Salon helps women overcome impacts of cancer treatment
By Katie Demeria
NEW MARKET — Teresa Hull of Spa 122 helped Janis White feel normal again.
White, 57, of New Market, was diagnosed with breast cancer in April 2011. A client of Spa 122 in New Market, she found out about the American Cancer Society’s Look Good, Feel Better program through Hull.
Look Good, Feel Better is a free program in which women battling cancer can receive makeup and hair tips, helping them to continue looking like themselves while undergoing treatment.
“When you’re in the midst of it, it does take over your life,” White said. “This is a positive activity you can do while you’re dealing with it.”
Hull trained to become part of the program six years ago, after her mother went through it as well.
“It allows them to realize that the cancer has not taken their inner beauty or their soul,” Hull said. “They don’t become cancer.”
Jane Palmer, 77, of Mount Jackson, also went through the program. She was diagnosed with breast cancer in September 2012.
Hull helped Palmer get through a particularly traumatic experience — when her hair began falling out, Palmer decided to have Hull shave it off.
“When she got it all finished, she turned me around to look in the mirror and I burst into tears,” Palmer said. “It was quite a shock, really, to see my head totally bald. I saw right away, though, in my face, how much I resembled my father.”
Now cancer free as well, Palmer said 2013 was an especially traumatic year for her.
“It was a very emotional experience for me,” she said. “Teresa just seemed to understand it. She really took care of me. To this day we have a bond, I think.”
Hair loss is the physical change most often associated with cancer, but Hull pointed out that treatments impact much more than just the hair.
She helps her clients use makeup to return a healthy glow to the face, which can become strained through intense chemotherapy or radiation.
She also gives tips on working with eyelashes and eyebrows, helping them fight the impact of hair loss in these areas.
“It’s giving them back some control in their lives,” Hull said.
White said Hull helped her choose how to adjust her appearance, picking which makeup to wear and how she should wear her wig.
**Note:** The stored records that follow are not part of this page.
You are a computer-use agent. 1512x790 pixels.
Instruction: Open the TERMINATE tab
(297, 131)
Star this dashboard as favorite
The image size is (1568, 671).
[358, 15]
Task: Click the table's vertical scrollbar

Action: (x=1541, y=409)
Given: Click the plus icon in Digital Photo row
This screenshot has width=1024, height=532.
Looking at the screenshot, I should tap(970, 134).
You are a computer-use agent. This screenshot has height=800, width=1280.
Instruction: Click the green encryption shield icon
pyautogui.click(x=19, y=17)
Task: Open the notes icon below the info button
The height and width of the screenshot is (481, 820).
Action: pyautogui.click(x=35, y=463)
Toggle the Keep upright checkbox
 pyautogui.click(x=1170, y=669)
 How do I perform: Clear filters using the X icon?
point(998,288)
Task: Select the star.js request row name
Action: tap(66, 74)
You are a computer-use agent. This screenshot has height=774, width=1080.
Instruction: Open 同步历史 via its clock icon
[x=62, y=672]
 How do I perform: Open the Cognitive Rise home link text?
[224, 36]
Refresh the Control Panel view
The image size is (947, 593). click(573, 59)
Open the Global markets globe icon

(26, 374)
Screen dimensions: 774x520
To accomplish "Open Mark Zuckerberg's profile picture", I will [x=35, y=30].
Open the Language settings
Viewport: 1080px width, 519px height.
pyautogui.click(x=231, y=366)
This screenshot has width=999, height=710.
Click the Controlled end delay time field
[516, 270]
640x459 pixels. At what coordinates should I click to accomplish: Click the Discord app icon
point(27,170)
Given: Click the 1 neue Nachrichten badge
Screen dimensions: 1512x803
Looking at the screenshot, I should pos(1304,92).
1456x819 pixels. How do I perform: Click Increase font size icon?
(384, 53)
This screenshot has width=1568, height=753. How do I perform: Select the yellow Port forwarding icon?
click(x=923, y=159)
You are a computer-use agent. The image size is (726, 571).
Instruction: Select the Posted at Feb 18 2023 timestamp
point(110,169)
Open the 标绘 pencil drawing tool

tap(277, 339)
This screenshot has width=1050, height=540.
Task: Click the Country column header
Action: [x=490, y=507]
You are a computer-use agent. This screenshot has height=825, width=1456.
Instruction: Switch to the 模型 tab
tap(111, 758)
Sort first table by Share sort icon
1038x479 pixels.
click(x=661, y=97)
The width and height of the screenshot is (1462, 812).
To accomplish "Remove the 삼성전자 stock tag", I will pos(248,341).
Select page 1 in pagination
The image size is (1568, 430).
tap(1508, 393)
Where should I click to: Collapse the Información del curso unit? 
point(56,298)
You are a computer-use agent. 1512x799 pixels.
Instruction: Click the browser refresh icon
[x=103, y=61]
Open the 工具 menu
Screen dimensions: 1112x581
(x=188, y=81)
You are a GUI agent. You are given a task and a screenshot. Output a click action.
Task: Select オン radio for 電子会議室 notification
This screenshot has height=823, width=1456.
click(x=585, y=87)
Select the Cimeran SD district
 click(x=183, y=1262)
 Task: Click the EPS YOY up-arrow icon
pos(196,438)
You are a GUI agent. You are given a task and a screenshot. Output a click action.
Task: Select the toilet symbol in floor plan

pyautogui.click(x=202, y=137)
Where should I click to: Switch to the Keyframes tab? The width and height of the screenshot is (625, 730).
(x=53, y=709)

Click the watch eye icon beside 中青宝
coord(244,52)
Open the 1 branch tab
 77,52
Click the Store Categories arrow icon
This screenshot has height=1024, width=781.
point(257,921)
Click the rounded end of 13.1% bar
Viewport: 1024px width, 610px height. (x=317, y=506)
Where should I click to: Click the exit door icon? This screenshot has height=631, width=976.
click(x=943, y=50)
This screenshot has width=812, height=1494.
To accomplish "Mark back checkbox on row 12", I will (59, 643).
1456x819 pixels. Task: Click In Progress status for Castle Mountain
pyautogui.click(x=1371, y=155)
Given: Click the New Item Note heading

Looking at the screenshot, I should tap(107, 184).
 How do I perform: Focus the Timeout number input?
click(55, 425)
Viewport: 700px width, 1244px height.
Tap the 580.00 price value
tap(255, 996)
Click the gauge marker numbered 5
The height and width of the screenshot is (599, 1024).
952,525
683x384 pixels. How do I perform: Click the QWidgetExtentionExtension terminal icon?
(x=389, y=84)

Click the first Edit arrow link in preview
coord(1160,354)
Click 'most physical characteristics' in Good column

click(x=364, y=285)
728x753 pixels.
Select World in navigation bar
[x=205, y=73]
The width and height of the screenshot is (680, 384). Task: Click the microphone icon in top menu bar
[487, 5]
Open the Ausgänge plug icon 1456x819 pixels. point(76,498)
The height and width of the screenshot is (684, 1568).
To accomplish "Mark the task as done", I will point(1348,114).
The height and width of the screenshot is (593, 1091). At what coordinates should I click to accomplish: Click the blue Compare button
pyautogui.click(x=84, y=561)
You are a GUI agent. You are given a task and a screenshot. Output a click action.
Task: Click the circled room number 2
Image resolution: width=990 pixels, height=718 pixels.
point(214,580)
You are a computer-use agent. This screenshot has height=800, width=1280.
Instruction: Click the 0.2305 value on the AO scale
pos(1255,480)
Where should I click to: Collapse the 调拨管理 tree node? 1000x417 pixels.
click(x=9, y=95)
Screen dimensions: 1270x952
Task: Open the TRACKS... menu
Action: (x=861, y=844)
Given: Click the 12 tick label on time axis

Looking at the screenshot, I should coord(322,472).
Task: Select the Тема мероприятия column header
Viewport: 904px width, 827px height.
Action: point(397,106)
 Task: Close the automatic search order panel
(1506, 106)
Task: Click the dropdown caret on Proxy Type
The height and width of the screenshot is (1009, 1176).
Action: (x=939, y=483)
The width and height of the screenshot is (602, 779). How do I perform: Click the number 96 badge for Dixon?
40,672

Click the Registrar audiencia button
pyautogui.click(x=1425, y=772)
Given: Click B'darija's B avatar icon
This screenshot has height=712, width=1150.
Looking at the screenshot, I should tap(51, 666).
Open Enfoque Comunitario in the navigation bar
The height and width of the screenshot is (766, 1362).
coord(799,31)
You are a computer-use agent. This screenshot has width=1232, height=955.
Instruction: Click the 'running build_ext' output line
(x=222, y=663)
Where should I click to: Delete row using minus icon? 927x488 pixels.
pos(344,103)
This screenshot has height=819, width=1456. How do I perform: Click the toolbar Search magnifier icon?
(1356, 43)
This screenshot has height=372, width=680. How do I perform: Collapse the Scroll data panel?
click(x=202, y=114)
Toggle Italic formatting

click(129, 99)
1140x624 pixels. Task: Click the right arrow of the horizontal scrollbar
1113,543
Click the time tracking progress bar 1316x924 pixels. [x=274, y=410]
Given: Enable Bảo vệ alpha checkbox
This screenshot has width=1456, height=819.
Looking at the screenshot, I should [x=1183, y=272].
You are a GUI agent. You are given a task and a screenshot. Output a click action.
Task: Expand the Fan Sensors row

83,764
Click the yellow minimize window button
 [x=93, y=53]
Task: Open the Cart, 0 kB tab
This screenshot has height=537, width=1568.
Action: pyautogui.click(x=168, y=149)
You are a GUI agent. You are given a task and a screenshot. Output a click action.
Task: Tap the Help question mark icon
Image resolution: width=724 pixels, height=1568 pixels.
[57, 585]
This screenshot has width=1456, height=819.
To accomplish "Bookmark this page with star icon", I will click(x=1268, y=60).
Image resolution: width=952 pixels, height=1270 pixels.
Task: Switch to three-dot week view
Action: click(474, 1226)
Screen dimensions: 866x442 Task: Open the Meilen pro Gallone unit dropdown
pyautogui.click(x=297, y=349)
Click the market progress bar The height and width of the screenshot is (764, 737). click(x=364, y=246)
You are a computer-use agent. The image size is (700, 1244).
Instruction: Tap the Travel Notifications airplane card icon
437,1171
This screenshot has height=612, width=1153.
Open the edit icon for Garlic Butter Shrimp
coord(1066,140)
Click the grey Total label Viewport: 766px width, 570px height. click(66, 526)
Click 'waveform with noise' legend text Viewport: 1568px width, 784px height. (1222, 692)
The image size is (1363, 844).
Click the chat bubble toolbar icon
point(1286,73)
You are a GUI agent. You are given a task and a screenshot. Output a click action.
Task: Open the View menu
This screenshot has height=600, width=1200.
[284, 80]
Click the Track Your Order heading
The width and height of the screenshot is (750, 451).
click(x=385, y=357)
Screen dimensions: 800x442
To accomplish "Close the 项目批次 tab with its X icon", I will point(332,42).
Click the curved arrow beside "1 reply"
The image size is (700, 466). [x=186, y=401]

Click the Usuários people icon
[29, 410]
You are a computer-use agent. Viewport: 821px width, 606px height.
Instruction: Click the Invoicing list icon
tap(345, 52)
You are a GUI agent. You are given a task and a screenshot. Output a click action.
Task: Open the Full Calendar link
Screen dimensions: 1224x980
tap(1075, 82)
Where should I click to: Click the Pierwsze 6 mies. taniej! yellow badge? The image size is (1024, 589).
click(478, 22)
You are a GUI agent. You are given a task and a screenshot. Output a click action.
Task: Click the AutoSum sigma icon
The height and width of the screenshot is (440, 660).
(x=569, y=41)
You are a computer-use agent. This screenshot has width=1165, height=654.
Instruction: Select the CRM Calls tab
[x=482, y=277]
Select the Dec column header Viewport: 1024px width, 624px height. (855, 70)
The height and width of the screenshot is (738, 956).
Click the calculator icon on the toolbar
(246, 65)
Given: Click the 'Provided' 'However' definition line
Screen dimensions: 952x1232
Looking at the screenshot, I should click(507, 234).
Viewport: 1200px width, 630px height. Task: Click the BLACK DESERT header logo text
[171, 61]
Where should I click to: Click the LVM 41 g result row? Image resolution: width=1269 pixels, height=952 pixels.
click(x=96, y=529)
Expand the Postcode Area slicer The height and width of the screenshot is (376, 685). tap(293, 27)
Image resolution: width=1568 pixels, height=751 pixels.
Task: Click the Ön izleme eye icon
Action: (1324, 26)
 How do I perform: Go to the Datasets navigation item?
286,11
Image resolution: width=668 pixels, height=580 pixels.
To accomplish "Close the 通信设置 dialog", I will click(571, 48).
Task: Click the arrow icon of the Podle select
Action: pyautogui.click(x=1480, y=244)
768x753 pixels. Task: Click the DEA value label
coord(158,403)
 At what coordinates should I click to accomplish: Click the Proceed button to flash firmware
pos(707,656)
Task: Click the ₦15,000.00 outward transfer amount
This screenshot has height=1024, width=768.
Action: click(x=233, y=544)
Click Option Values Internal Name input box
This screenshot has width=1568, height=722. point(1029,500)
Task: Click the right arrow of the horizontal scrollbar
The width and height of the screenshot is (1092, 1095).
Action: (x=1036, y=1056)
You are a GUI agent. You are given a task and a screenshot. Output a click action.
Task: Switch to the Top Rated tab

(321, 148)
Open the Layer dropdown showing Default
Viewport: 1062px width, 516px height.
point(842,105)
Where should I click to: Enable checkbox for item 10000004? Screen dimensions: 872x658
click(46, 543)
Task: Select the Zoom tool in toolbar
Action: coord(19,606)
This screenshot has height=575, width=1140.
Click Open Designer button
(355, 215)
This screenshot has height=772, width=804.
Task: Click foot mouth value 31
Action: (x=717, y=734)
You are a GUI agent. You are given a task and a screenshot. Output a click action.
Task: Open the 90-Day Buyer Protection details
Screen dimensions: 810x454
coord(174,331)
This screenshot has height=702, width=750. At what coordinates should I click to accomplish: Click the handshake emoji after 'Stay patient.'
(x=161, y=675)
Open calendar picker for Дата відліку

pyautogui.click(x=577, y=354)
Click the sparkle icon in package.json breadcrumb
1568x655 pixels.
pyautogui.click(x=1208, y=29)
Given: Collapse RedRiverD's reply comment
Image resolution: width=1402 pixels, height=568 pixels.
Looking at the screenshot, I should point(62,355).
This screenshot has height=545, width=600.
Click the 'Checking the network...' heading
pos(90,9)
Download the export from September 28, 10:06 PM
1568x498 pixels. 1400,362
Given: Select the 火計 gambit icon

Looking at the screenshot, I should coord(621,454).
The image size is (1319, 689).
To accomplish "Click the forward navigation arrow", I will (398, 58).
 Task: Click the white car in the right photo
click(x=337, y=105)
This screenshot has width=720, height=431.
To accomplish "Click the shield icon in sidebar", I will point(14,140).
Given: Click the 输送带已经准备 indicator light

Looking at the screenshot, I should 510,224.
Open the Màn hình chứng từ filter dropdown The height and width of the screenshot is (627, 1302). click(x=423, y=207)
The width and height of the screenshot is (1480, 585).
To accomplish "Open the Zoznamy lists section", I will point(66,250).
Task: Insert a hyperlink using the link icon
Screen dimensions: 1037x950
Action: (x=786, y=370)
“She’s very in-tune during the process. She knows how the medicines make you feel,” White said. “Having cancer impacts every aspect of your life, and this program helps you feel normal. You can get up and say, OK, well I can put on some makeup and at least for a few hours I can feel a little normal.”
Hull said she always works with the clients one-on-one, and according to White, this adds an element of trust, which allows the client to be vulnerable.
She said she was able to complain about her appearance to Hull, receiving tips in return, and she may not have felt comfortable doing so in a group.
“Teresa is just a very, very good person to hold your hand as you go through cancer,” White said.